Here are some stem cell stories that caught our eye this past week. Some are groundbreaking science, others are of personal interest to us, and still others are just fun.
Getting the right cells for back repair. We often write that stem cells found in fat tissue can form bone, cartilage and other connective tissue. But that glosses over the fact that all those tissues come in many forms. A team in France has found a way to turn fat stem cells into the specific tissue found in the discs in our spine, that when deteriorated, leads to 40 percent of back pain.
The team at the French institute INSERM used two growth factors to turn stem cells from fat into cells called nucleus pulposus that make up the cushioning discs. Yahoo Finance ran a very short piece on the research that the team published in the journal Stem Cells.
Bone drug stops stem cell aging. Doctors regularly use the drug zoledronate to improve the bone strength and extend the lives of patients with osteoporosis, but they don’t know exactly how it works. A team at the University of Sheffield in the U.K. pegged the drug’s role on reducing the natural DNA damage that occurs in the stem cells that build new bone. The drug in essence slows the aging of bone-forming stem cells.
They published their work in the journal Stem Cells and Health Medicine Network posted the university press release in which the authors speculate that the drug might have a similar impact on stem cells that are supposed to repair other tissues as well.
“The drug enhances the repair of the damage in DNA occurring with age in stem cells in the bone. It is also likely to work in other stem cells too.”
The researchers suggest the drug could have a role in treating heart disease, muscle diseases and other age-related conditions.

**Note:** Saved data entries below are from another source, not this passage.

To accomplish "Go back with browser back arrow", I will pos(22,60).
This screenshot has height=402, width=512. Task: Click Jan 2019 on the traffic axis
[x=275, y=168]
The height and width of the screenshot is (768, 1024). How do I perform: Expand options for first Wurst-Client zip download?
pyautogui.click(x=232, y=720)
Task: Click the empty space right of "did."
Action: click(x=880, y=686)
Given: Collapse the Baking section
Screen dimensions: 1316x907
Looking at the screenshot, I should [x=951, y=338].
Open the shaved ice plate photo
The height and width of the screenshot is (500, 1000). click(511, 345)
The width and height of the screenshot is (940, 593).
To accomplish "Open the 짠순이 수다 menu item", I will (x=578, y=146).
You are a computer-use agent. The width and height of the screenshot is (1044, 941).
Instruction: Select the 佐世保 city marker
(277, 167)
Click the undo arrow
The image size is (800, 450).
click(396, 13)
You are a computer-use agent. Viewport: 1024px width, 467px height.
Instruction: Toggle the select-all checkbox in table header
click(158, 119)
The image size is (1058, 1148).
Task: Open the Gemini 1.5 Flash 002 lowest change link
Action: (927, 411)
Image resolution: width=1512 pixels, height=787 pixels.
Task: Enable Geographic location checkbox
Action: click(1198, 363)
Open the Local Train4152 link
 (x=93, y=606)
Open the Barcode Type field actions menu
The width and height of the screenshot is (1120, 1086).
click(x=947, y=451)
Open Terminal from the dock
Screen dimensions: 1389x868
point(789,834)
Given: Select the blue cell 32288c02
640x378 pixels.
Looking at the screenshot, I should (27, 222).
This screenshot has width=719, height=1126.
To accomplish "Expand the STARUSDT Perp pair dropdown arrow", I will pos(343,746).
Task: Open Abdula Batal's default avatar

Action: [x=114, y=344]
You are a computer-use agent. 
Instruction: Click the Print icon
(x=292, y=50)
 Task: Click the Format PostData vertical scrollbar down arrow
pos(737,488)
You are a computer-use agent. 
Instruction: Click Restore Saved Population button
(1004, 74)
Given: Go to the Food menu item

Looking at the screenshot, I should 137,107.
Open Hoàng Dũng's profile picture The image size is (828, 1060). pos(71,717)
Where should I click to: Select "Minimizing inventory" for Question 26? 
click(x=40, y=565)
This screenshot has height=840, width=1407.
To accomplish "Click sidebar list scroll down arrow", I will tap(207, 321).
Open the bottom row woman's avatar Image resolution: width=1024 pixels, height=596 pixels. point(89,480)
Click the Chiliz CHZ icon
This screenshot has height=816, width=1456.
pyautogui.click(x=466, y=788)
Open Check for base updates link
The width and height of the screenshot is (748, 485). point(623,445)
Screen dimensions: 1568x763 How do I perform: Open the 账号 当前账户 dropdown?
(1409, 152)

Babies for same sex couples—not yet. One recent journal publication contained no new scientific research yet generated many headlines, which often suggested an advance had been made that could allow same sex couples to have a completely biologically related baby. The original article, a review in the Journal of Law and the Biosciences, provided a look at the current state of the science of creating eggs and sperm from stem cells and an analysis of the ethical and policy implications of the work.
While the work is fairly advanced in mice, it is at very early stages in humans. Written by Sonia Suter of George Washington University in Washington, D.C., the review outlines potential benefits and risks of the process called in vitro gametogenesis (IVG). Medical News Today wrote a story from the university press release that quoted Suter:
“The ethical dilemmas about when and how such research should be done will be enormously challenging.”
Despite the many concerns, she suggests that with the strong support for other forms of assisted reproduction, eventually, IVG could be just another routine way to have a baby.
Chimeras can tell us about early development. Another study that got a lot of press for the wrong reasons generated mouse embryos that contained tissue from human stem cells. Those chimeras—organisms with cells from two species—were reported to prove the safety of pluripotent stem cells, those cells that can become any tissue in the body.
The team placed human pluripotent stem cells, either reprogrammed iPS cells or embryonic stem cells, into early stage mouse embryos and saw them correctly turn into the three so-called germ layers that make up all parts of the body. They only observed the tissue develop for two days, but during that time they saw no indication of tumors or inappropriate cell development.
However, as CIRM grantee Paul Knoepfler wrote in his The Niche blog the behavior of pluripotent stem cells in an early embryo, where you want them to behave like embryonic tissue, may not be relevant to how those cells would behave in an adult patient where it could be disastrous if the cells behaved in an embryonic fashion.
What the work by Victoria Mascetti and Roger Pederson of the University of Cambridge in the U.K. does provide is an elegant new tool to study early human embryonic development.
“Our finding that human stem cells integrate and develop normally in the mouse embryo will allow us to study aspects of human development during a window in time that would otherwise be inaccessible,” Mascetti said in a press release quoted in an article in The Scientist.